After his residency, Tom Harman joined the faculty of the School of Medicine at WVU. They took out more loans to buy their first house and a cottage on Lake Erie, and to put their three sons through college. They borrowed another $200,000 to start up their private practice, and bore all the costs of expansion when they brought in a partner who within months took his patients and left.
"We never got back on our feet, never righted ourselves, never caught up," Harman says of that experience.
To compound matters, the couple discovered they owed the IRS $33,000 in back taxes due to incompetent accountants, and the IRS had their Medicaid payments withheld. During this stressful time, Harman had her own health problems -- first a gangrenous gallbladder and then uterine cancer, requiring an immediate hysterectomy. Dr.

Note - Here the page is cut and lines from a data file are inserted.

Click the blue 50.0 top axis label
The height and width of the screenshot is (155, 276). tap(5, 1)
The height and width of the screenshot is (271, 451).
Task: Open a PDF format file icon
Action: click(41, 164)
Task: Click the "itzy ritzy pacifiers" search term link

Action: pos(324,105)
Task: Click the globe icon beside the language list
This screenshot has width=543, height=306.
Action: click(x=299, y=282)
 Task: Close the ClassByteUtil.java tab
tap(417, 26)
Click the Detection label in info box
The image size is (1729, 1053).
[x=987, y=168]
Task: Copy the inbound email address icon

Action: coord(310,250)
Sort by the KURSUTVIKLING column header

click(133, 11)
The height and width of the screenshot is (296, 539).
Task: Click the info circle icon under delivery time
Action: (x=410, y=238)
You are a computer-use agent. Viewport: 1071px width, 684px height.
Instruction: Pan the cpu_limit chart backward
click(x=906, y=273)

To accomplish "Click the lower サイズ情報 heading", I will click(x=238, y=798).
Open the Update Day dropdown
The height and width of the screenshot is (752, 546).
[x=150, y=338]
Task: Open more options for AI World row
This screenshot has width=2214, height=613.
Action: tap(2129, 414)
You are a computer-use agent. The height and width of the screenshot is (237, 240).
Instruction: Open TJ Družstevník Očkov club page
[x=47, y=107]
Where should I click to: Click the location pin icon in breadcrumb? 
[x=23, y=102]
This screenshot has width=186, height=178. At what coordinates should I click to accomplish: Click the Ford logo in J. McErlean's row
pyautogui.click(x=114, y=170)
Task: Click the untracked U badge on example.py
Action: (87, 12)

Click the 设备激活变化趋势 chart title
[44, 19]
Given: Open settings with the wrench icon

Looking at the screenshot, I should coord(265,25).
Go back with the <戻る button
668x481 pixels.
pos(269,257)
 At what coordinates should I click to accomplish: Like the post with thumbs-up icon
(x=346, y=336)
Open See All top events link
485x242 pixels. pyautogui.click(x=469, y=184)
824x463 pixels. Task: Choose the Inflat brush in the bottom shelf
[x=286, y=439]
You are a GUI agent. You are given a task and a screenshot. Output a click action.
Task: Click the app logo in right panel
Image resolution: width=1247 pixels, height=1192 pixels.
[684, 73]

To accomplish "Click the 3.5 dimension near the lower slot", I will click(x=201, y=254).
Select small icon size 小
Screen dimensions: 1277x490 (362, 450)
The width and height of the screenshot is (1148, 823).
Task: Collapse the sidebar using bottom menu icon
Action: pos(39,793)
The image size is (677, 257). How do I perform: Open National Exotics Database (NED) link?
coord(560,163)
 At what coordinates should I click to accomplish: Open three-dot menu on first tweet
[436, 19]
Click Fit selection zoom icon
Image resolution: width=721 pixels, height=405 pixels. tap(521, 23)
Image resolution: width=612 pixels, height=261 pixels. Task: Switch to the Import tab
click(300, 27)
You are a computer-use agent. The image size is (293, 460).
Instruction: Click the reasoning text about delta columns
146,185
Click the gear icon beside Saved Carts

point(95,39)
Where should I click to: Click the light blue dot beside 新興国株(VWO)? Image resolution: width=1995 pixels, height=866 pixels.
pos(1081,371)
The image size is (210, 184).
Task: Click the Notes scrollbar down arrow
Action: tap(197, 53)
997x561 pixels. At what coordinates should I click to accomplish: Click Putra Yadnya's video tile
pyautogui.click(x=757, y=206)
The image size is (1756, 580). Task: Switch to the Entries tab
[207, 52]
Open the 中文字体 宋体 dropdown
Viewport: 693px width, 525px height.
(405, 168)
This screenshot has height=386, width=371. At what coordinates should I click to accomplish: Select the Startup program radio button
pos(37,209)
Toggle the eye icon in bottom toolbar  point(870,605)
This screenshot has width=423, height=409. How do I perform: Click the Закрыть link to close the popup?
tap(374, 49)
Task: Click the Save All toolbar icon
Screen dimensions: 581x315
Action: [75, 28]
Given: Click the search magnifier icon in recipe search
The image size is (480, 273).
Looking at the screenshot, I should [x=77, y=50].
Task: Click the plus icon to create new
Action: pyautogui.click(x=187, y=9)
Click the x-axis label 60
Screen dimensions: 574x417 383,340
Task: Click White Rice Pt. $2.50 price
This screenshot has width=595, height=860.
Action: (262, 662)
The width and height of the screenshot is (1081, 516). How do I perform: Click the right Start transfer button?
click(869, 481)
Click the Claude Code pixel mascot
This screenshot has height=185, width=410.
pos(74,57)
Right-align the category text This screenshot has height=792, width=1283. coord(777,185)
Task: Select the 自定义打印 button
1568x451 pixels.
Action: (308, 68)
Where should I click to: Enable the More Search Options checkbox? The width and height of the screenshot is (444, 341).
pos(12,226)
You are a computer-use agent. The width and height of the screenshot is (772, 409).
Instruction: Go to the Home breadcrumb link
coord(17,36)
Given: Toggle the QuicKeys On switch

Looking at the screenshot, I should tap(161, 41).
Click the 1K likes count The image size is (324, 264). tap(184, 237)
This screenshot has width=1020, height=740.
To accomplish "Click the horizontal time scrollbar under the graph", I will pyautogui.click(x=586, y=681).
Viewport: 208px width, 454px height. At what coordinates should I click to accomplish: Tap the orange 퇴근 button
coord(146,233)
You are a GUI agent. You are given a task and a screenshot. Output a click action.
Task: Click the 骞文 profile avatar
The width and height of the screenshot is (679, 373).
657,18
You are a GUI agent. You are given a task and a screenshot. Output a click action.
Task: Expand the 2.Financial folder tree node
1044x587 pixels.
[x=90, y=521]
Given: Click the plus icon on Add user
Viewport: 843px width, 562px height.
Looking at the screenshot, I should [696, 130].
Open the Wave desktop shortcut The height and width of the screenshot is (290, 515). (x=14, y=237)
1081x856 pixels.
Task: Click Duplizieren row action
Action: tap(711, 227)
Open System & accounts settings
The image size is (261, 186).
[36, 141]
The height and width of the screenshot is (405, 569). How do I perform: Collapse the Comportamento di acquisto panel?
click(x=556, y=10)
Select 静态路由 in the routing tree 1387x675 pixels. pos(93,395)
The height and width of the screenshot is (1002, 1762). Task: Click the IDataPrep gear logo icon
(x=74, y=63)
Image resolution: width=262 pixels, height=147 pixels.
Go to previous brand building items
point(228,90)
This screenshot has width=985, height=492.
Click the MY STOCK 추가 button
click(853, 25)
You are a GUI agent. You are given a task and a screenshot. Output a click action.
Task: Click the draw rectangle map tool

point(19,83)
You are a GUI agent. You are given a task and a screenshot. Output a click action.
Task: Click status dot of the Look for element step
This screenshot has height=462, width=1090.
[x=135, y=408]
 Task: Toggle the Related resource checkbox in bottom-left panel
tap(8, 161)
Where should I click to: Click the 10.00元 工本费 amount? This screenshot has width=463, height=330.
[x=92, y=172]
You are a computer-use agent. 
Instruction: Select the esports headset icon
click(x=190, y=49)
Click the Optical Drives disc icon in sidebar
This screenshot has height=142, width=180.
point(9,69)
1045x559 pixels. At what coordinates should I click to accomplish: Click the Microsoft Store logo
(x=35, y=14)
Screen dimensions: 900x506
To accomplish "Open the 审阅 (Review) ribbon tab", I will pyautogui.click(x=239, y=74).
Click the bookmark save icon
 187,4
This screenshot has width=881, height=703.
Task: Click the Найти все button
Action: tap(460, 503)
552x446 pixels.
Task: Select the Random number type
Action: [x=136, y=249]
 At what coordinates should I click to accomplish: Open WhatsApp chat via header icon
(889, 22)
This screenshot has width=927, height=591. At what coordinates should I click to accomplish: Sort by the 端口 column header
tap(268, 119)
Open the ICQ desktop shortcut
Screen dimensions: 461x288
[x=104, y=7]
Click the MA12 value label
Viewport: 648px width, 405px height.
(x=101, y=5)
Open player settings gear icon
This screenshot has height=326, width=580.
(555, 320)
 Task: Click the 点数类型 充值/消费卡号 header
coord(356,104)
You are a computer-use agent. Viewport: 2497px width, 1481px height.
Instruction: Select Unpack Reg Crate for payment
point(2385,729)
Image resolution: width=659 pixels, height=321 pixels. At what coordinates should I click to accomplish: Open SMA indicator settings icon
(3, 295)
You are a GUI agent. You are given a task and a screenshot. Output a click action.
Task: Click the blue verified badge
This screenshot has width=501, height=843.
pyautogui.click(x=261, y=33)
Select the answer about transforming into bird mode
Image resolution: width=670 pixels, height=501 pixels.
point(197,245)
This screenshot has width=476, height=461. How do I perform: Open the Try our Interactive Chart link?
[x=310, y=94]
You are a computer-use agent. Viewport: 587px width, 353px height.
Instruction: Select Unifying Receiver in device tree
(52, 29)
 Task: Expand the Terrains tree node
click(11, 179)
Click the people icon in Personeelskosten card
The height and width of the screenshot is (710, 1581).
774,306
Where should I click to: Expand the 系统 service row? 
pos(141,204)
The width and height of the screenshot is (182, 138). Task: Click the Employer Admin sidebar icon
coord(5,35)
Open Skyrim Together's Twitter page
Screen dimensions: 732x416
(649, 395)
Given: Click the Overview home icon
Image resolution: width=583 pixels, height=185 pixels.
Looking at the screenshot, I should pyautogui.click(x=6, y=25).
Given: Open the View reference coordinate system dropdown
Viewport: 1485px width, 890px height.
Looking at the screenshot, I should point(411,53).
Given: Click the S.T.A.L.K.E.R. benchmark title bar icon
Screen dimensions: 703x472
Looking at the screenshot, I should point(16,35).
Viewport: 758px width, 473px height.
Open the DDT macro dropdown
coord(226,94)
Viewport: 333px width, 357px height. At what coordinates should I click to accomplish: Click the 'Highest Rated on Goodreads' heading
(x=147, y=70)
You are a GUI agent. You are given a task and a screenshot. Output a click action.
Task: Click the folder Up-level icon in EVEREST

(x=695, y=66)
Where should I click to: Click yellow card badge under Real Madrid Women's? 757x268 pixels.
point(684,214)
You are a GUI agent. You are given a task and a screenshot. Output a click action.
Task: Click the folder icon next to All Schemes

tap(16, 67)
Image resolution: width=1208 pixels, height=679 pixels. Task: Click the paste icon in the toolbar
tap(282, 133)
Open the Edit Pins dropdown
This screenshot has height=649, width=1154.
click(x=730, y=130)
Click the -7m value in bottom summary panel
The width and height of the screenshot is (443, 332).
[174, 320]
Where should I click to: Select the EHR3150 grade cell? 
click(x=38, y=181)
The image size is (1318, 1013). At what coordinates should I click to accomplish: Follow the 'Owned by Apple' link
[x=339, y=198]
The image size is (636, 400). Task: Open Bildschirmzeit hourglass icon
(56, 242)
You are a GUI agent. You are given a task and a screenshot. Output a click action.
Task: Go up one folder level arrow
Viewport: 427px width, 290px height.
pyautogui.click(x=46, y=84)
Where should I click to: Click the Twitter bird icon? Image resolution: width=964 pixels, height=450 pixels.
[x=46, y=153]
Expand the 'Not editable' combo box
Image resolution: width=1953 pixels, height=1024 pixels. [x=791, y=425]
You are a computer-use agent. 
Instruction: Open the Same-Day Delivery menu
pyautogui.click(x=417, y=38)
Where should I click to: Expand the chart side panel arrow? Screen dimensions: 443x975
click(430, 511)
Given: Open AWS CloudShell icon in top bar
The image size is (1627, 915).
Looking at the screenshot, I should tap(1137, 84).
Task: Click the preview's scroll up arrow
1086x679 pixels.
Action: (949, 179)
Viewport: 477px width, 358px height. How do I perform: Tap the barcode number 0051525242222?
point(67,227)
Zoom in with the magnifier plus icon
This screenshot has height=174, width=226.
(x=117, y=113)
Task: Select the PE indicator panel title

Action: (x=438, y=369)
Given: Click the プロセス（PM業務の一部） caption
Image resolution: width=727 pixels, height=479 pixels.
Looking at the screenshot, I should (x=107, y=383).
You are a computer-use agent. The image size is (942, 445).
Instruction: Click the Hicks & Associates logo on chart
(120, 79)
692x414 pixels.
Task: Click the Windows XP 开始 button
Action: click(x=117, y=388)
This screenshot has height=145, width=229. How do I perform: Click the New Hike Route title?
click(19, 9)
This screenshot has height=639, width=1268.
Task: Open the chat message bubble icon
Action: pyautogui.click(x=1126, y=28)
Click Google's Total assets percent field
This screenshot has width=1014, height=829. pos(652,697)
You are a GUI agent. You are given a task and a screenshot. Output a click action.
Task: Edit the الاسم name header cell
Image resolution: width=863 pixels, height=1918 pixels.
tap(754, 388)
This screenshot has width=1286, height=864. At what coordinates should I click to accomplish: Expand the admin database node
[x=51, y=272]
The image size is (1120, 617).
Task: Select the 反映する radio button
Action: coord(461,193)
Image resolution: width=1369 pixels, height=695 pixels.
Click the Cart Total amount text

Harman was coping with malpractice threats, and the couple's 30-year marriage was suffering.
In 2003, medical liability insurance for obstetrics skyrocketed from $70,000 to $110,000 a year.
"You could buy a pretty good house in West Virginia for $110,000 -- a new one every 12 months," Harman says. "Over 75 percent of OB/GYNs have been sued. Soon nurse-midwives and nurse-practitioners will catch up with them. No matter how hard we try, Tom and I will face a lawsuit sooner or later. We looked at what it would cost to continue obstetrics, and we couldn't break even. Bringing new life into the world in a gentle way was our calling, but a calling we could no longer afford."
The Harmans gave up delivering babies.
"The cost of medical malpractice insurance remains too high in West Virginia," she says. "Things have changed very little, and our litigious culture is one of the reasons that health care in this country is so expensive."
Today, Harman still works with her husband at their clinic, although she no longer attends births. Now that she has more spare time, she is writing her next book, tentatively called "Broken Hallelujah: The Songs of a Hippie Earth Mama."
Patsy and Tom Harman have three sons and live on Cheat Lake in West Virginia.